*** Exercise inputs ***

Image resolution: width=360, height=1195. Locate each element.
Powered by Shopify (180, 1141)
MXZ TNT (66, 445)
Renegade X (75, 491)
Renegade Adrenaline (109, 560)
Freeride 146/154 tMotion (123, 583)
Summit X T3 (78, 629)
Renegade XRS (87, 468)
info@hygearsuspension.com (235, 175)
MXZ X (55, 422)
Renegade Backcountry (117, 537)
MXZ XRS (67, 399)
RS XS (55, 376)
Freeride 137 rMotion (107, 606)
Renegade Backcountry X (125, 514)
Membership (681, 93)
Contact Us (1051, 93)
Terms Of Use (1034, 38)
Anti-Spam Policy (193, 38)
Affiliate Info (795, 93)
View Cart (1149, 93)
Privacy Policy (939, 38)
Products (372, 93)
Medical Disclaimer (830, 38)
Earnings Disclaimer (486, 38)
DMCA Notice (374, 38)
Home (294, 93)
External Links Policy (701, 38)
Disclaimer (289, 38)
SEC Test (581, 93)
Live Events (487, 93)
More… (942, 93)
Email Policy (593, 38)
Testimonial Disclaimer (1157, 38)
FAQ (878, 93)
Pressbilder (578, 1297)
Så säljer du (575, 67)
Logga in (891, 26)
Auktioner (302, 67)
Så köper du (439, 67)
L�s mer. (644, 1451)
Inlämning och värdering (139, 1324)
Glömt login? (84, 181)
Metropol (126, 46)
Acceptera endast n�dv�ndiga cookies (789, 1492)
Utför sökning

*** End of Exercise inputs ***

> _Requirement_
Check every line above for the string "Disclaimer", and copy the ones that have it.

> _Task response_
Medical Disclaimer (830, 38)
Earnings Disclaimer (486, 38)
Disclaimer (289, 38)
Testimonial Disclaimer (1157, 38)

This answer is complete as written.